## Dataset rows
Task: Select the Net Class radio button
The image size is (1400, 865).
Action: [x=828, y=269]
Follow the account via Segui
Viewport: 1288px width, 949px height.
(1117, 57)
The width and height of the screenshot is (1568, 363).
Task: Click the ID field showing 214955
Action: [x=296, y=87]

## Your instructions
Copy out every one of the entries above line for line, changing nothing.

## Complete answer
Task: Select the Net Class radio button
The image size is (1400, 865).
Action: [x=828, y=269]
Follow the account via Segui
Viewport: 1288px width, 949px height.
(1117, 57)
The width and height of the screenshot is (1568, 363).
Task: Click the ID field showing 214955
Action: [x=296, y=87]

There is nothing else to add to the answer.